Looking back: The BMW Welt has welcomed many high-profile guests, including ambassadors from the United States, Iraq and Peru, the French transport minister and the crown prince of Saudi Arabia. American pop star Katy Perry also filmed one of her videos here, while Oliver Kalkofe and Bastian Pastewka visited for the German premiere of their animated film “Megamind 3D”. Among the celebrities who collected their new vehicles from the BMW Welt were Moritz Bleibtreu, Rosi Mittermaier and Christian Neureuther.
The BMW Museum: Experience the past, present and future of the BMW brand.
Interesting facts: Over 120 original exhibits from the company’s more than 90-year history are displayed on 5,000 m² of exhibition space at the BMW Museum.
Around 400,000 visitors per year, including some 15,000 children, come to see the various exhibitions. This makes the BMW Museum one of Munich’s most popular museums. Visitors can also sample culinary delights in the Museum’s M1 Café Bar.
Journey through time: The Museum store sells a wide variety of vintage sales catalogues, product brochures, books and illustrated volumes – providing a complete A to Z of all BMWs through history.
Architecture: The Museum was originally designed by Viennese architecture professor, Karl Schwanzer. Since 1999, together with the BMW Group Headquarters Munich residents call the “Four Cyclinder” because of its distinctive design, it has been designated a national monument. Since its reopening, it also bears the signature of the Stuttgart-based architecture firm ATELIER BRÜCKNER.
BMW Welt …
- together with the Museum and the Plant, comprises the complete BMW Welt experience.

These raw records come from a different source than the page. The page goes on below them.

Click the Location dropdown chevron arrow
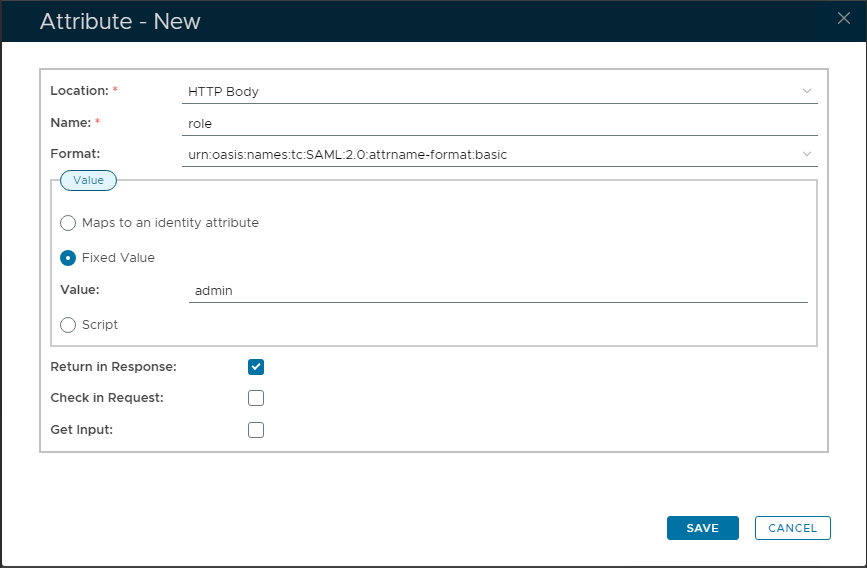The width and height of the screenshot is (867, 568). [807, 91]
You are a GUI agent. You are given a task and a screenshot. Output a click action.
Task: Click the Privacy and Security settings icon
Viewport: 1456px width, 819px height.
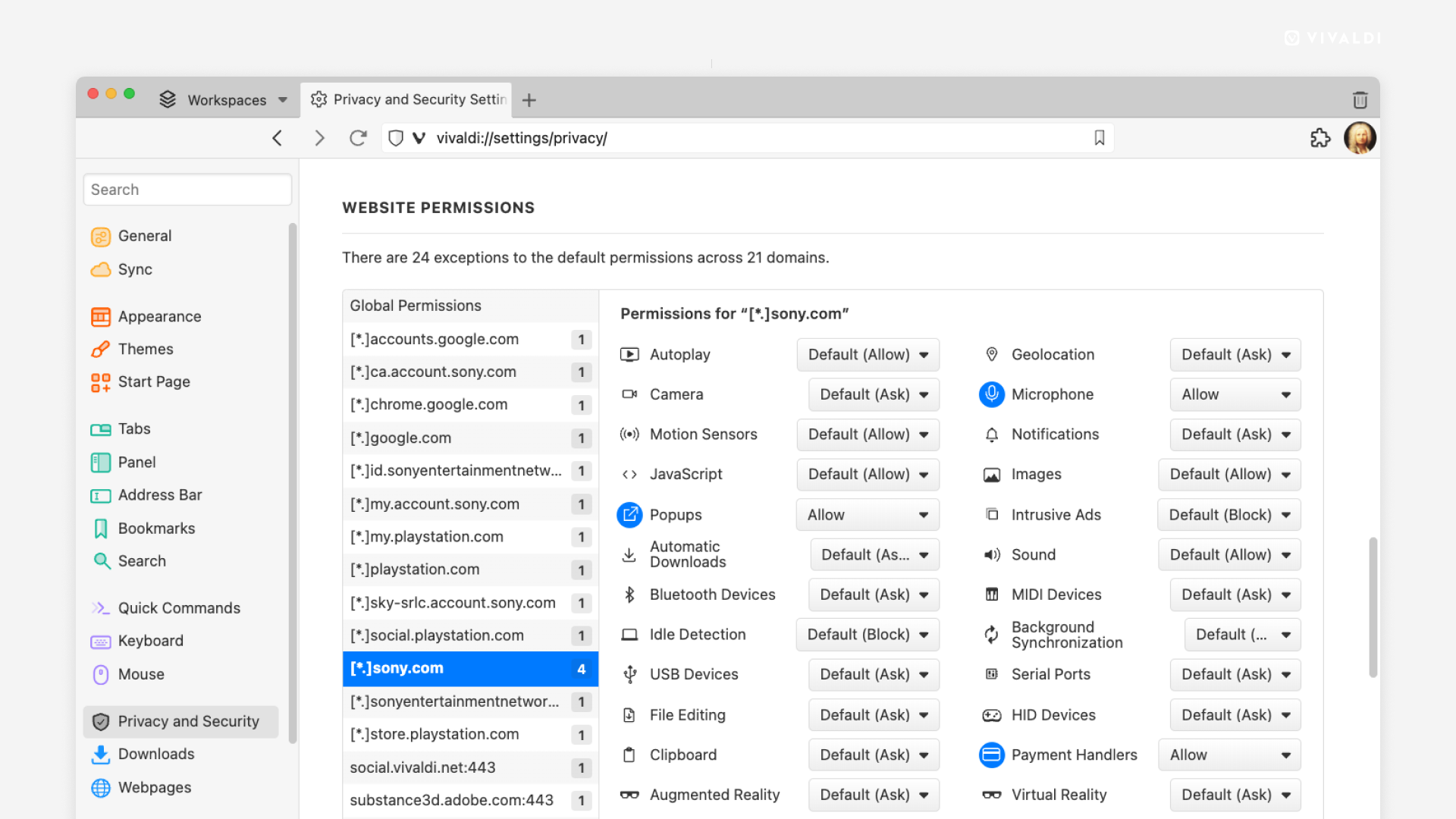coord(100,720)
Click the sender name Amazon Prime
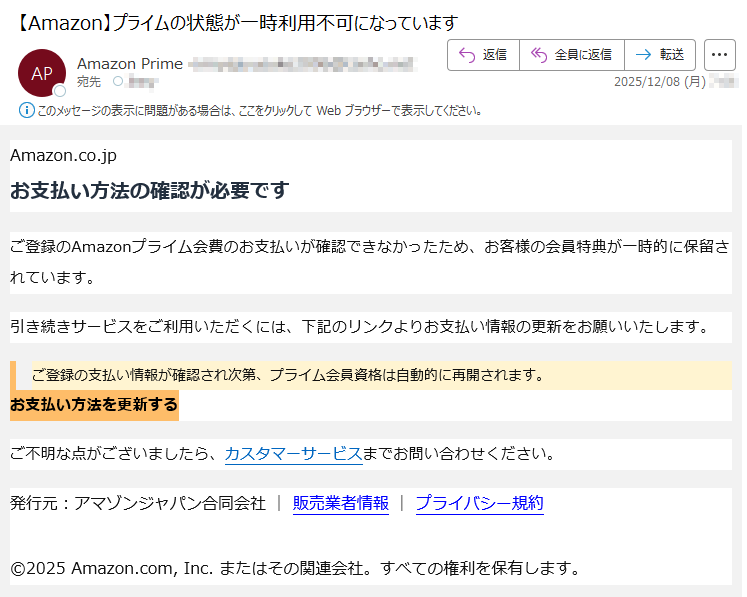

- With around two million visitors a year, it is one of Bavaria’s most popular attractions and is set to welcome its seven-millionth visitor in 2011. Last year, the BMW Welt conducted a total of 2,200 guided tours for visitors.

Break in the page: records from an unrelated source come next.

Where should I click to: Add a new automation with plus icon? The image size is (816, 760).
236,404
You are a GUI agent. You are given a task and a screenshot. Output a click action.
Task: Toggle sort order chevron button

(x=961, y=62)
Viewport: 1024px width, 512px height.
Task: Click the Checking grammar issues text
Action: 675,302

- hosts more than 50 exciting events a year: Its many concerts, exhibitions, readings and receptions are proof that the BMW Welt has become a permanent feature of public life in the city of Munich.
- is a popular venue for up to 300 external events a year, including congresses, conferences and award ceremonies.

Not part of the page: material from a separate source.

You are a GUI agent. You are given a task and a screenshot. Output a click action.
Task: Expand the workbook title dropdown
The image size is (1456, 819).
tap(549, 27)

- is constructed of 4,000 tons of steel – around a quarter of which was used in the Double Cone alone. The roof of the BMW Welt is supported by no more than eleven pillars, creating the impression of floating in space.
- is where up to 100 vehicles per day can be presented to their new owners from around the world. The transparent structures used in this area also allow viewing by interested onlookers.
- offers a special programme for children and young people called the “Junior Campus”. A range of different workshops allows kids to learn all about topics related to cars and mobility in a creative way.
- also boasts a wide range of gastronomic delights: Visitors to the BMW Welt can enjoy everything from a light snack to a full-course dinner at three separate venues.
- in the words of Christian Ude, Munich’s lord mayor: “The overall experience, combined with a multi-functional platform for events of all kinds, is what makes the BMW Welt such a great attraction. There is something for brand aficionados and culture lovers alike to enjoy in Munich.”
- is open daily from 9:00 a.m. to 6:00 p.m. Admission is free.
- The hybrid building was designed by the internationally renowned architecture firm, COOP HIMMELB(L)AU, under the direction of Wolf D. Prix. The studio is associated with the deconstructivist movement.
- Other well-known proponents of this style include famous architect Zaha Hadid, who also designed the main building for the BMW plant in Leipzig, as well as Rem Kolhaas and Daniel Libeskind.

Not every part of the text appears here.